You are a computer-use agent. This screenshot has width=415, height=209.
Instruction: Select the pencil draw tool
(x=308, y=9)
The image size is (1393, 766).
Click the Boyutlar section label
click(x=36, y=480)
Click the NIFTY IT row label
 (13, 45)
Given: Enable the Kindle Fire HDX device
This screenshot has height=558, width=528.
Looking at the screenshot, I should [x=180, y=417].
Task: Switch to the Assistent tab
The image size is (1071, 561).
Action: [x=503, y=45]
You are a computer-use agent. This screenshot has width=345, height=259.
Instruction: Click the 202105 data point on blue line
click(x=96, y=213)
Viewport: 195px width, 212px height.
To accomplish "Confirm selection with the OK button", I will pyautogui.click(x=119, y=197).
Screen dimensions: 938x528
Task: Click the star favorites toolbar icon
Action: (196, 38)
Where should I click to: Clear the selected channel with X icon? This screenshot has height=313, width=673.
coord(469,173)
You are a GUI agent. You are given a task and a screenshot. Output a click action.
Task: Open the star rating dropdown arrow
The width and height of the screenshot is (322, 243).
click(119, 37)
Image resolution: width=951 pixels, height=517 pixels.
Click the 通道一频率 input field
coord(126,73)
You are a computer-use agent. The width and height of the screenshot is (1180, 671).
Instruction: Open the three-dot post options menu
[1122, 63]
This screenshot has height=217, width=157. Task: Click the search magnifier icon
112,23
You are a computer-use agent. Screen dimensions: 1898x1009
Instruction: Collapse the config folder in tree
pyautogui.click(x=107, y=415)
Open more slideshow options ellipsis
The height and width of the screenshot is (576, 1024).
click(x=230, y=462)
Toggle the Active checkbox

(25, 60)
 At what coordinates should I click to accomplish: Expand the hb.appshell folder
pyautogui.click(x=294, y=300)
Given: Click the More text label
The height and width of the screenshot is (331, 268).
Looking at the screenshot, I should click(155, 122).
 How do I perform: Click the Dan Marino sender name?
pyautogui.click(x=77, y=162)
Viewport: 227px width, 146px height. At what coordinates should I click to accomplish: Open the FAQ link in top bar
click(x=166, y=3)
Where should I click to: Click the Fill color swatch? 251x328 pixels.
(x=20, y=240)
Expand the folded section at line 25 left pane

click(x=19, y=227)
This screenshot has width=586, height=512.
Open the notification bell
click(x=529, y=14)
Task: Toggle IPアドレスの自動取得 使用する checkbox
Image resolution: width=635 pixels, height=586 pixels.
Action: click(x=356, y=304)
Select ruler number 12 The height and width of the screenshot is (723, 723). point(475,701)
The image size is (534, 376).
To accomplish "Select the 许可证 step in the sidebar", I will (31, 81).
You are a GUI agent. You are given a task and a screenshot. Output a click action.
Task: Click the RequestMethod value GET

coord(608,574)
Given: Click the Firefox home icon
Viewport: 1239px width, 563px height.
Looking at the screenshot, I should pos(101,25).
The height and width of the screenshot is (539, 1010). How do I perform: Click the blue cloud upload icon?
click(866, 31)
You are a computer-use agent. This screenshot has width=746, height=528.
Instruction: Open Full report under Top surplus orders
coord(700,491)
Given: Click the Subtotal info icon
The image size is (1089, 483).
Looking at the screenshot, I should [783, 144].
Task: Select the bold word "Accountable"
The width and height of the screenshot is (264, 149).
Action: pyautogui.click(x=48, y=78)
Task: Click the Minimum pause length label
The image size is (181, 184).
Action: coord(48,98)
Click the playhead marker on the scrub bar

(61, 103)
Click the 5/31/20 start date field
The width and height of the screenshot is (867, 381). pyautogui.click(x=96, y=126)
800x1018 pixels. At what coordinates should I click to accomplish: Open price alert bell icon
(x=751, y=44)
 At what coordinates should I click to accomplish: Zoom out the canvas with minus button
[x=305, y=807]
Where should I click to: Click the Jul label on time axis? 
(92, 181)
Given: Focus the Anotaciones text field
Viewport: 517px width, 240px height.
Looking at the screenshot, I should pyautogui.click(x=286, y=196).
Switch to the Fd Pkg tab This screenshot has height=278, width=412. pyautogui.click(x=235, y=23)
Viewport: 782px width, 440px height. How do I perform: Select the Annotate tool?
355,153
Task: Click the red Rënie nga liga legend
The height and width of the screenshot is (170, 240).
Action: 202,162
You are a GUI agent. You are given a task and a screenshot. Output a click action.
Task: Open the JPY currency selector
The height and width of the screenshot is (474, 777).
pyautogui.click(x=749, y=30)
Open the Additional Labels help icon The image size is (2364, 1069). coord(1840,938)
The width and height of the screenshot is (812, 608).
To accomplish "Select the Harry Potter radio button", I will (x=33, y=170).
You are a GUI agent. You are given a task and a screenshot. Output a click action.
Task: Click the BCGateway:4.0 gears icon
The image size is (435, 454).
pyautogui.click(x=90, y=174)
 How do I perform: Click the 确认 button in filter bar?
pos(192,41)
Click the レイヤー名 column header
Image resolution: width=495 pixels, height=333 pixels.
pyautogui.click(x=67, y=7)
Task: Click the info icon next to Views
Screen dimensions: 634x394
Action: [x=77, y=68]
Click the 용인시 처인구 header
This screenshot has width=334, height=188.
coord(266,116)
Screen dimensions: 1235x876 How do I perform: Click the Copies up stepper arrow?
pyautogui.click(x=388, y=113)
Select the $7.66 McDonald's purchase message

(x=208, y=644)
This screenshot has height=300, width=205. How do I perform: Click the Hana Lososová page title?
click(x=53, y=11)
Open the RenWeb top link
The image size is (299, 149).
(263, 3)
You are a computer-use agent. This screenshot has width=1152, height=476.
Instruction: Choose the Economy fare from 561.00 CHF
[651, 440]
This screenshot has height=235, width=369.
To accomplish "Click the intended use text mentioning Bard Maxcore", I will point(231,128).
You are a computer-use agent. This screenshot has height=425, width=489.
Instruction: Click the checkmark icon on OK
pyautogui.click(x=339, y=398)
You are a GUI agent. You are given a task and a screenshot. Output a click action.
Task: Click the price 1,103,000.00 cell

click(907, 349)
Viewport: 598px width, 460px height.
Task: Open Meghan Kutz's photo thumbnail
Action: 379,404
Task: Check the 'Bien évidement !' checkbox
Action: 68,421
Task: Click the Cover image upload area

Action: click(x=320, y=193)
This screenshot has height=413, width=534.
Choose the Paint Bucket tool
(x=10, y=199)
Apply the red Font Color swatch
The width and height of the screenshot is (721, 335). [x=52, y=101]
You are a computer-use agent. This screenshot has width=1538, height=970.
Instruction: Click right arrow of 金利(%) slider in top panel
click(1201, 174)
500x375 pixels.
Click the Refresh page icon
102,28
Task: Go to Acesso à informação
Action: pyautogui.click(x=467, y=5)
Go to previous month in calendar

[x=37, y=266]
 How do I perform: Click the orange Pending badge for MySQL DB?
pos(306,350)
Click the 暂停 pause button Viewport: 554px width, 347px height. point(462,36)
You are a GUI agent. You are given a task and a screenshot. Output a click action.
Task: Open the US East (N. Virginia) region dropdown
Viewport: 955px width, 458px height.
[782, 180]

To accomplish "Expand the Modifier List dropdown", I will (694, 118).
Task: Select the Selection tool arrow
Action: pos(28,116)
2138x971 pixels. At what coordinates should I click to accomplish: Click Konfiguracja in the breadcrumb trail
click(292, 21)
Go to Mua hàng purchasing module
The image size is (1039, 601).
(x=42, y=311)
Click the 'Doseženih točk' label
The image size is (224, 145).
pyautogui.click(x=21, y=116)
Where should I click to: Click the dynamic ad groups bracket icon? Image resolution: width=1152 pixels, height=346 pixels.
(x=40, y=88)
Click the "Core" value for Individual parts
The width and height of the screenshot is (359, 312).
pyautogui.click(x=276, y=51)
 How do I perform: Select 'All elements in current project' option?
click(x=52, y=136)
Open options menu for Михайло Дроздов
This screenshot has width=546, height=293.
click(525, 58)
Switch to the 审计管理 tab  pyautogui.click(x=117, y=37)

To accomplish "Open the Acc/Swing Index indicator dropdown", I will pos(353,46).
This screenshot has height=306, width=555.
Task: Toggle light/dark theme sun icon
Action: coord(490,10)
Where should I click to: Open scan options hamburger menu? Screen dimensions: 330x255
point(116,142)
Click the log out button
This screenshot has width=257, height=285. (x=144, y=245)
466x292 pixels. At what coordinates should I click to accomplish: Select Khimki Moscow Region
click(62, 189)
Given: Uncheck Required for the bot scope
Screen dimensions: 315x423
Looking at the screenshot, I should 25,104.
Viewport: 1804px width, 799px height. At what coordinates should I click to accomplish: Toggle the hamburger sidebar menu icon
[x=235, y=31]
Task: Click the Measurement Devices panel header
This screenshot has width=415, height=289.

• _DIRECTIONS FOR THIS TASK_:
Give back exactly the lines above, from the line containing "This screenshot has height=558, width=528." through the line containing "Open more slideshow options ellipsis", with both end lines and nothing more.

• _EXERCISE RESULT_:
This screenshot has height=558, width=528.
Looking at the screenshot, I should [x=180, y=417].
Task: Switch to the Assistent tab
The image size is (1071, 561).
Action: [x=503, y=45]
You are a computer-use agent. This screenshot has width=345, height=259.
Instruction: Click the 202105 data point on blue line
click(x=96, y=213)
Viewport: 195px width, 212px height.
To accomplish "Confirm selection with the OK button", I will pyautogui.click(x=119, y=197).
Screen dimensions: 938x528
Task: Click the star favorites toolbar icon
Action: (196, 38)
Where should I click to: Clear the selected channel with X icon? This screenshot has height=313, width=673.
coord(469,173)
You are a GUI agent. You are given a task and a screenshot. Output a click action.
Task: Open the star rating dropdown arrow
The width and height of the screenshot is (322, 243).
click(119, 37)
Image resolution: width=951 pixels, height=517 pixels.
Click the 通道一频率 input field
coord(126,73)
You are a computer-use agent. The width and height of the screenshot is (1180, 671).
Instruction: Open the three-dot post options menu
[1122, 63]
This screenshot has height=217, width=157. Task: Click the search magnifier icon
112,23
You are a computer-use agent. Screen dimensions: 1898x1009
Instruction: Collapse the config folder in tree
pyautogui.click(x=107, y=415)
Open more slideshow options ellipsis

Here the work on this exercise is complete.